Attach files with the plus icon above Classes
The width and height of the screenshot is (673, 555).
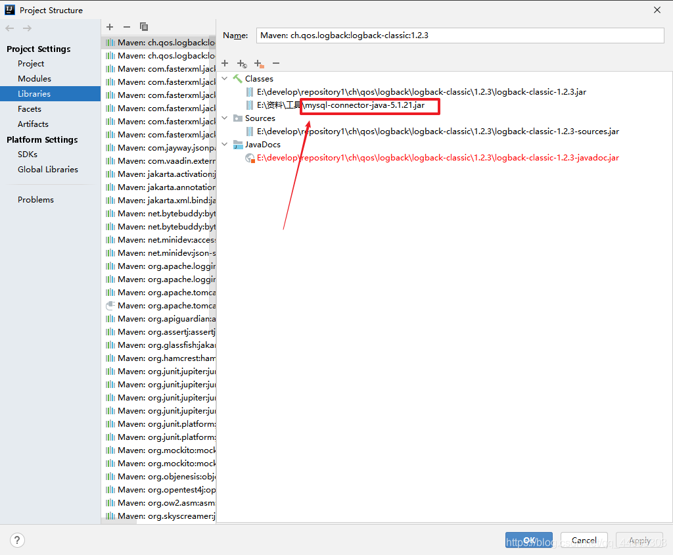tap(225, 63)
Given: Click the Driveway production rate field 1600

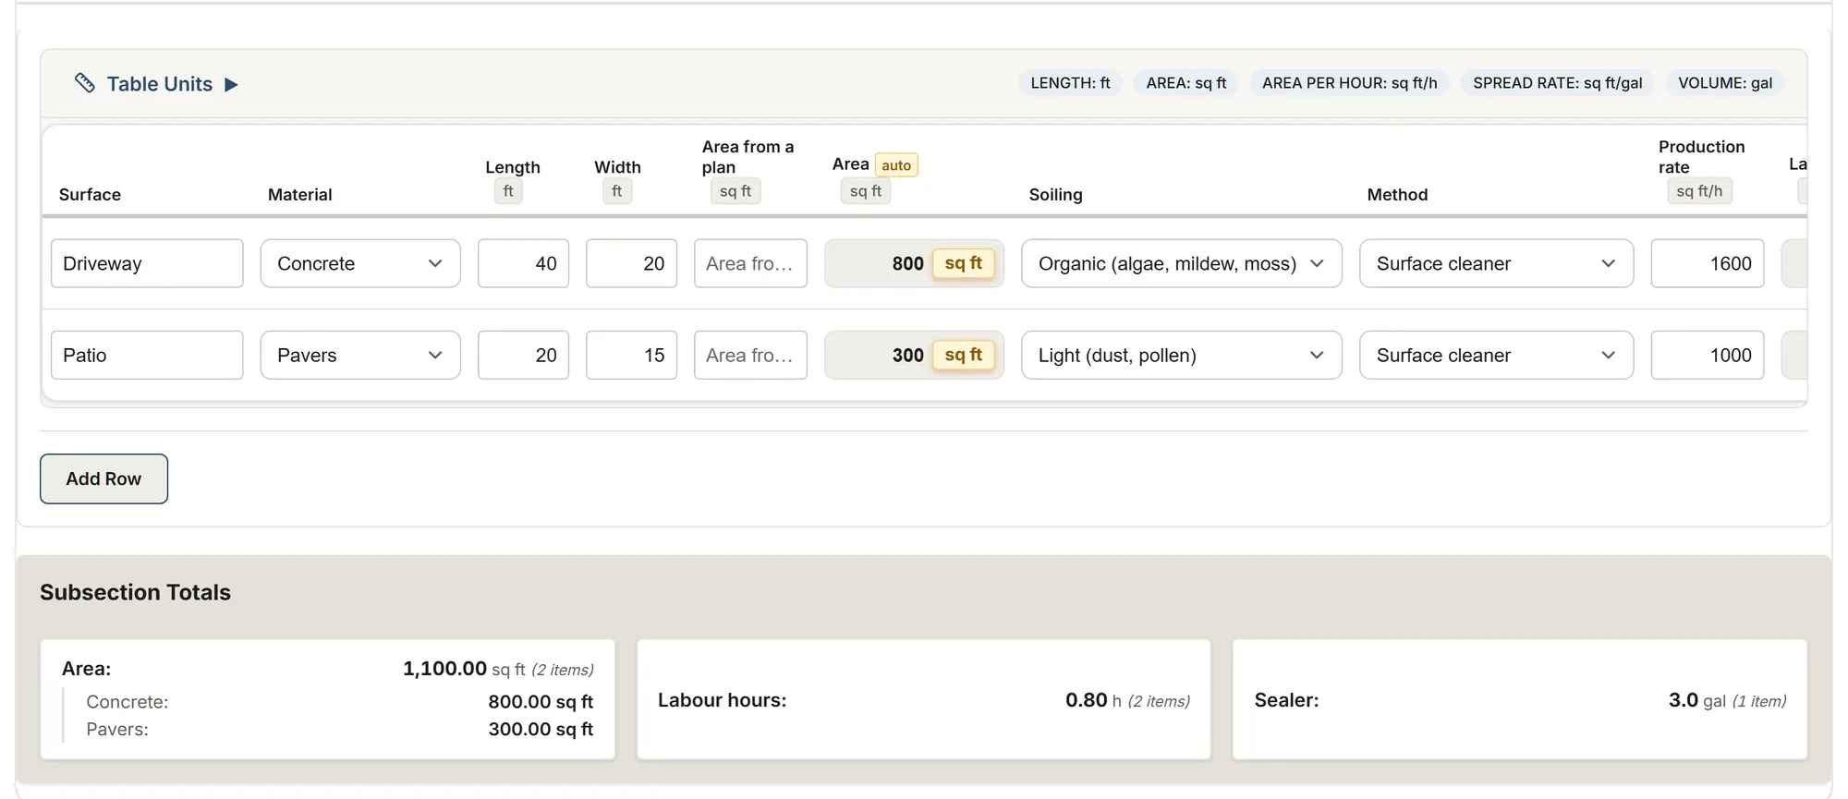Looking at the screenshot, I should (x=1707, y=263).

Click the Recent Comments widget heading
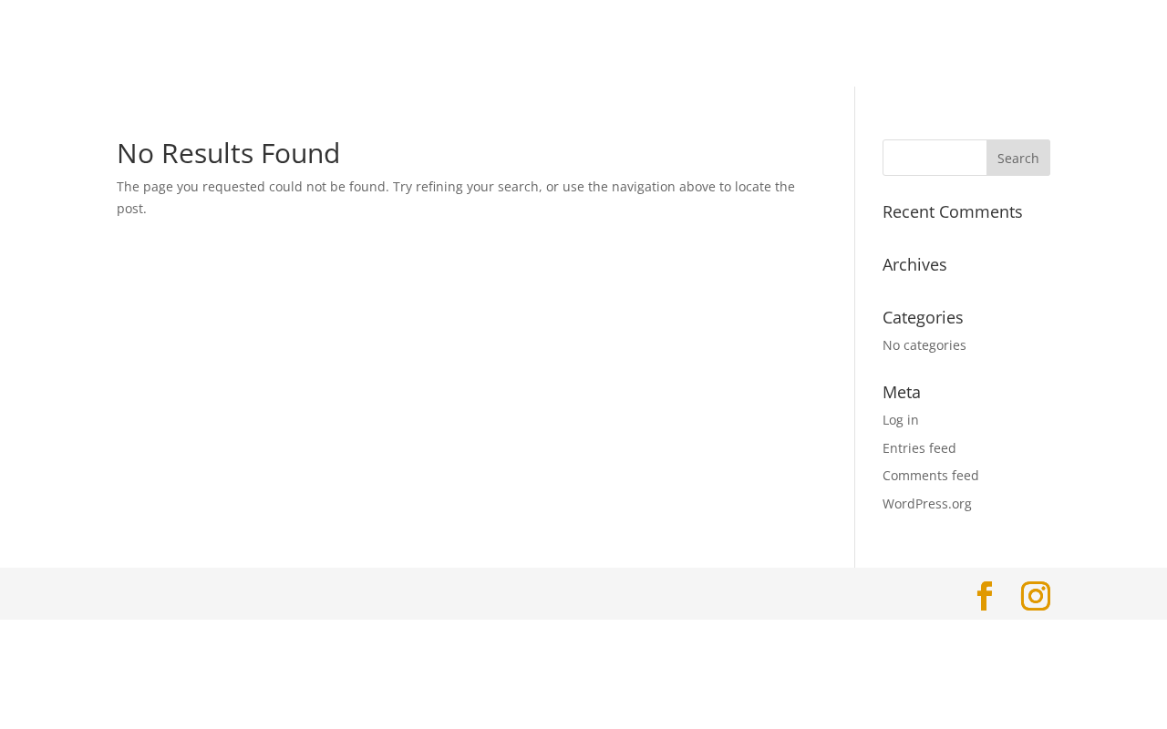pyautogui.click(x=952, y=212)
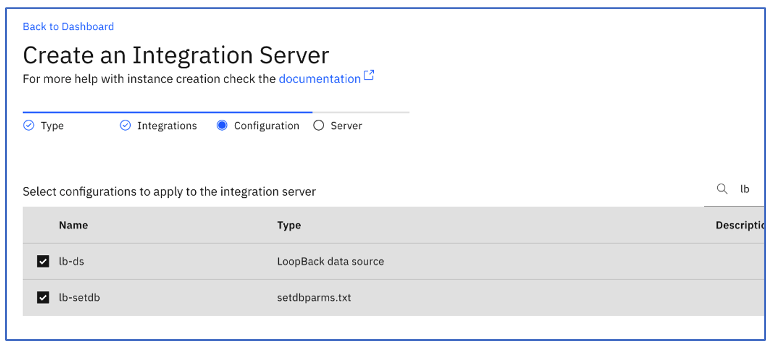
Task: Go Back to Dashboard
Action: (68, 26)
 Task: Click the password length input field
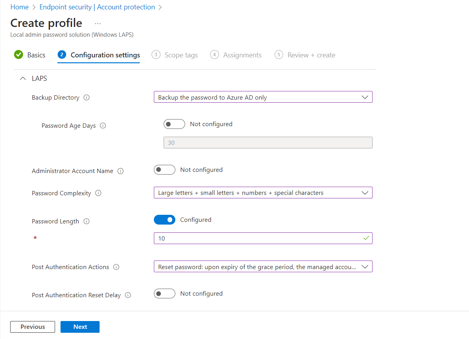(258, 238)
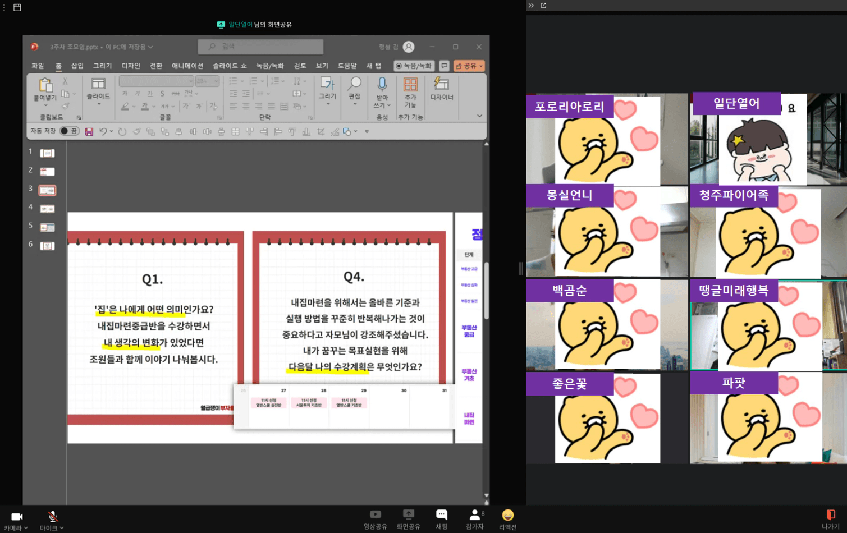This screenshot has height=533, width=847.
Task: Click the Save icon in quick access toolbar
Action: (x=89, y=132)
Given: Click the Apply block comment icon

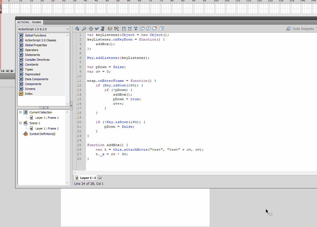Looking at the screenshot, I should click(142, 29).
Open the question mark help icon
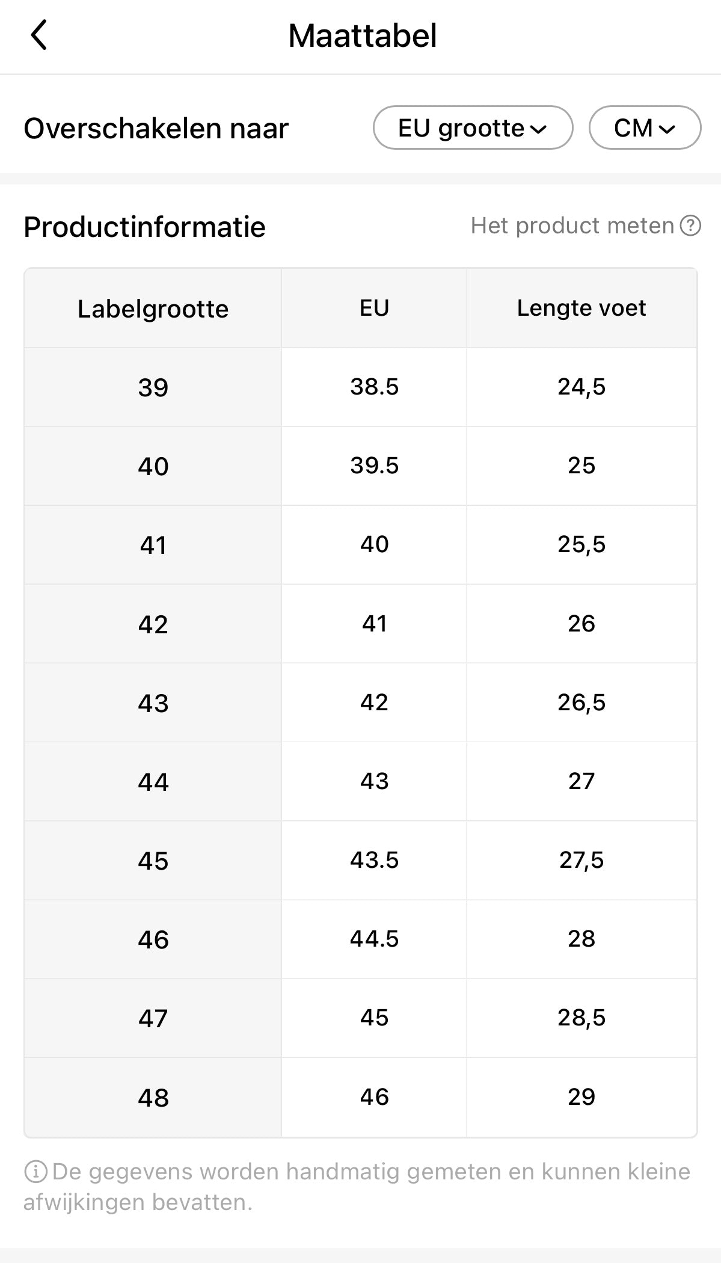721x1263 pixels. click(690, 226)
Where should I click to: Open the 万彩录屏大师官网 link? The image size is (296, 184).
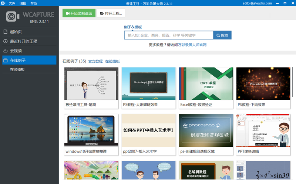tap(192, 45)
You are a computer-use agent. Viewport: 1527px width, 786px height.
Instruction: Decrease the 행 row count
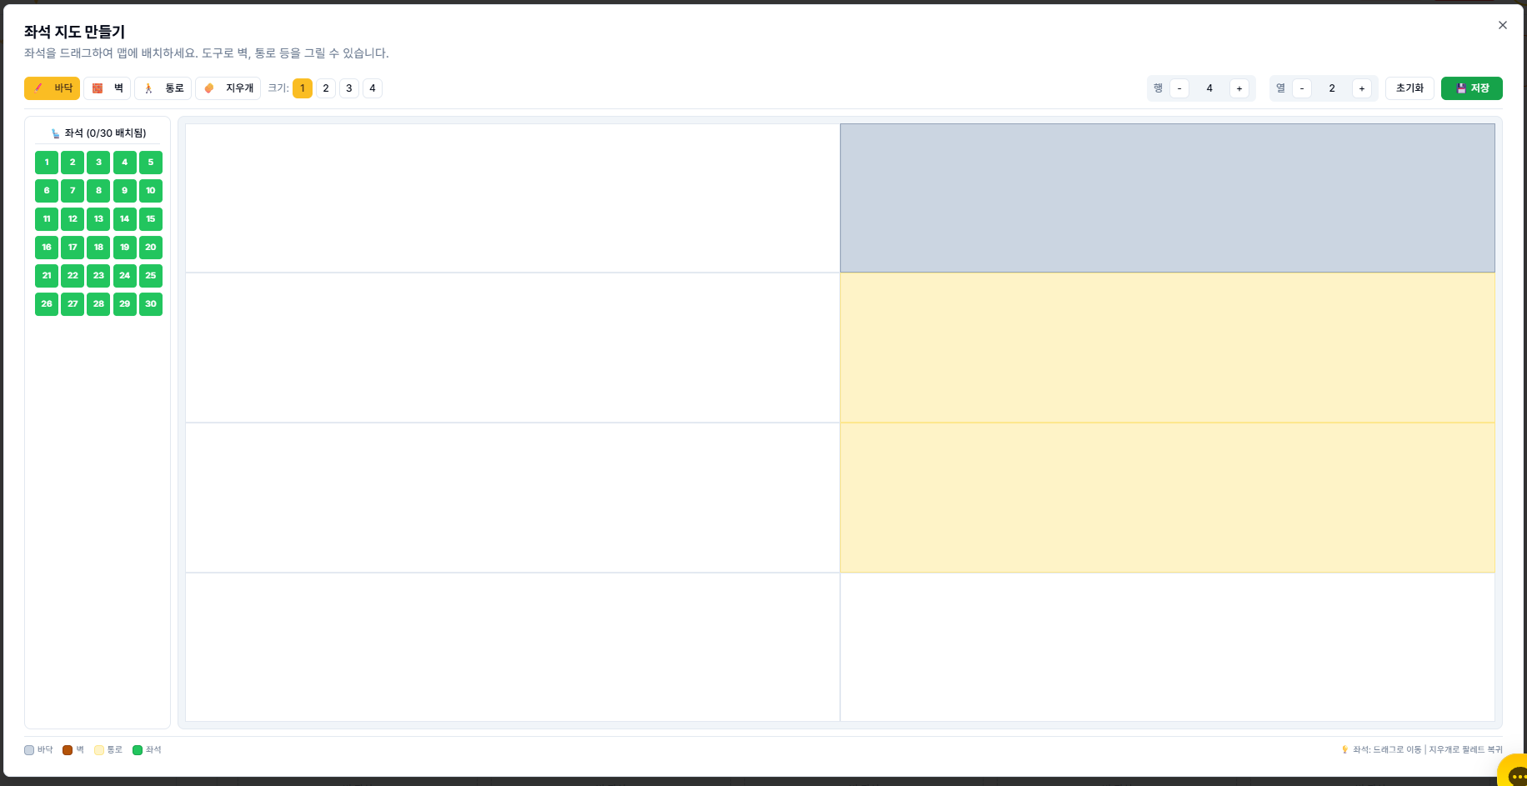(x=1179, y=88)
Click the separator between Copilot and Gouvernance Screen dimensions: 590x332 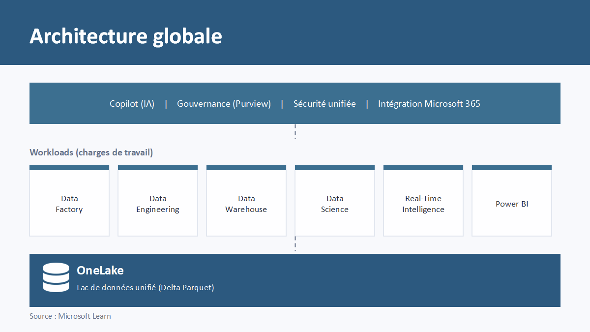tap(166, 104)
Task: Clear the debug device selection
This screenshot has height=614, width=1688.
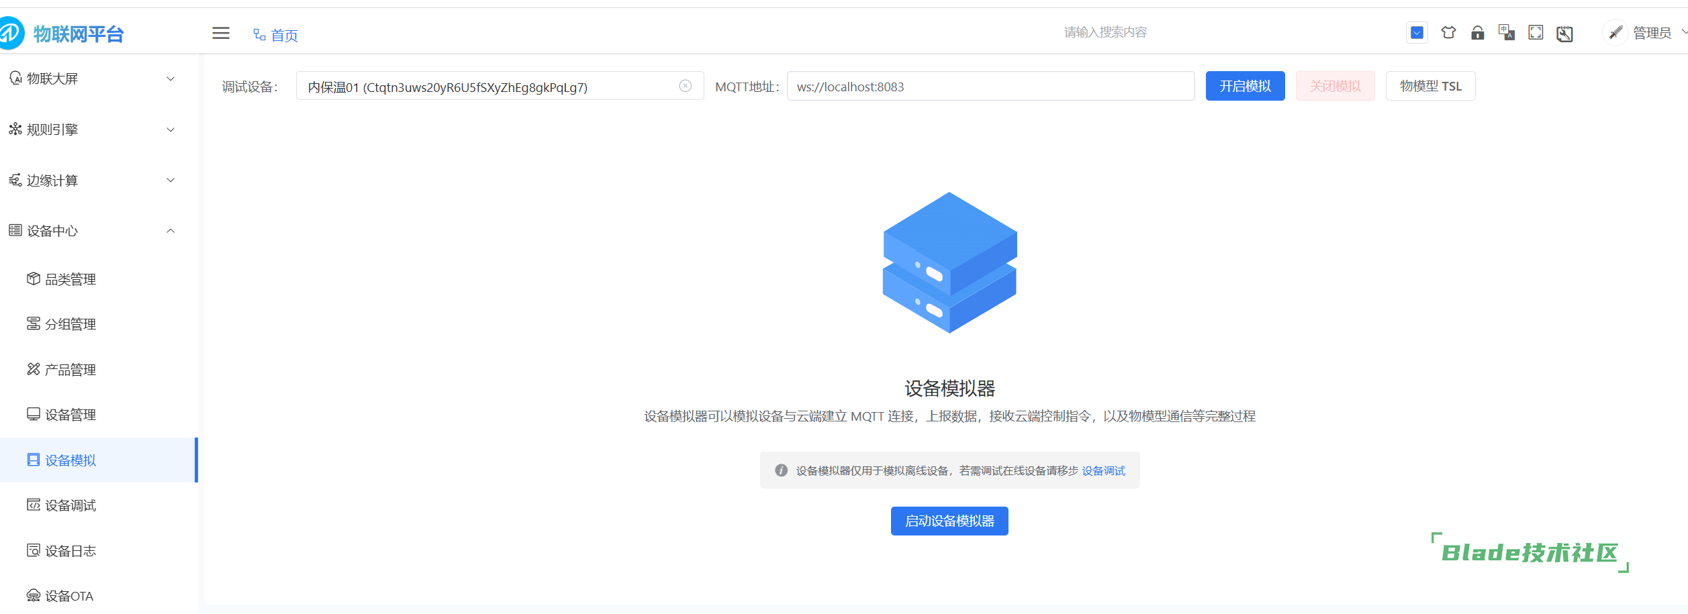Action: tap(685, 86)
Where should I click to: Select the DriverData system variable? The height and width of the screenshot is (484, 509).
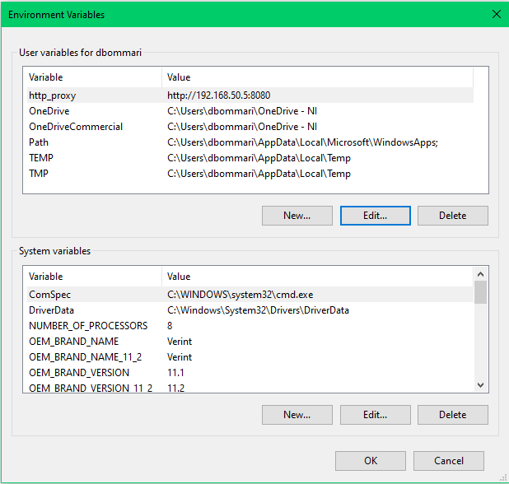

● WHAT TO WORK ON
In your reply, please print exactly the lines from the one with "This screenshot has height=614, width=1688." through the final line of the listing above, both included, and no pictures.

● RESULT OF THE TASK
This screenshot has height=614, width=1688.
Action: tap(685, 86)
Where should I click to: Select the DriverData system variable? The height and width of the screenshot is (484, 509).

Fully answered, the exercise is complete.